WORK INSTRUCTIONS:
Copy out the data exactly, leaving the pictures behind.

------ ENTRIES SUPPLIED

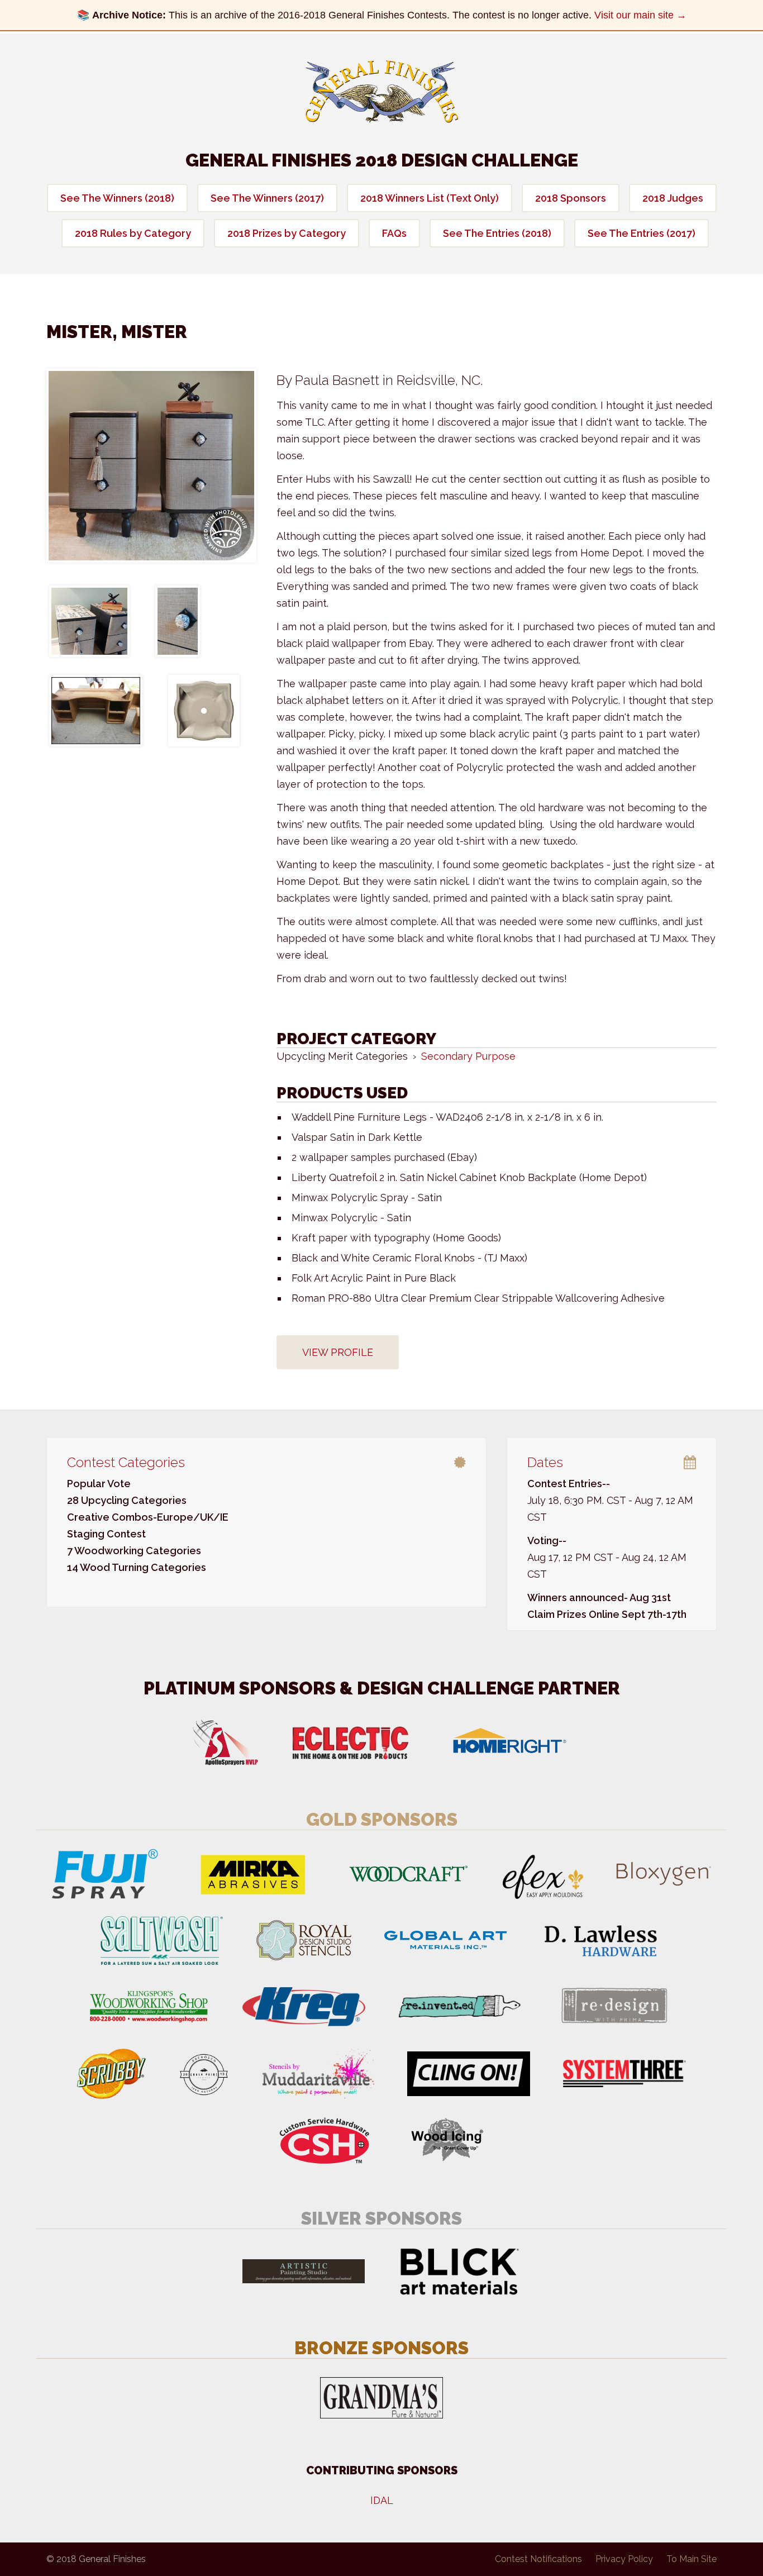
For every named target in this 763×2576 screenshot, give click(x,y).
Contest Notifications (538, 2559)
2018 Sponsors (570, 198)
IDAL (381, 2500)
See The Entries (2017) (641, 233)
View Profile (337, 1352)
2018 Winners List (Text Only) (429, 198)
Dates (545, 1462)
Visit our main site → (640, 15)
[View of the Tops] (89, 621)
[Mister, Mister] (151, 466)
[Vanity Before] (95, 710)
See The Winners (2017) (267, 198)
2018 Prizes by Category (286, 233)
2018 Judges (672, 198)
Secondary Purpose (468, 1056)
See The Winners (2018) (117, 198)
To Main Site (691, 2559)
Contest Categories (126, 1462)
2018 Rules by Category (133, 233)
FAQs (394, 233)
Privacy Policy (624, 2559)
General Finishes (382, 91)
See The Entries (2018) (497, 233)
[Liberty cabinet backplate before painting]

------------

SOLUTION TO THIS EXERCISE:
For every named target in this 763×2576 screenshot, give click(x,y).
Contest Notifications (538, 2559)
2018 Sponsors (570, 198)
IDAL (381, 2500)
See The Entries (2017) (641, 233)
View Profile (337, 1352)
2018 Winners List (Text Only) (429, 198)
Dates (545, 1462)
Visit our main site → (640, 15)
[View of the Tops] (89, 621)
[Mister, Mister] (151, 466)
[Vanity Before] (95, 710)
See The Winners (2017) (267, 198)
2018 Prizes by Category (286, 233)
2018 Judges (672, 198)
Secondary Purpose (468, 1056)
See The Winners (2018) (117, 198)
To Main Site (691, 2559)
Contest Categories (126, 1462)
2018 Rules by Category (133, 233)
FAQs (394, 233)
Privacy Policy (624, 2559)
General Finishes (382, 91)
See The Entries (2018) (497, 233)
[Liberty cabinet backplate before painting]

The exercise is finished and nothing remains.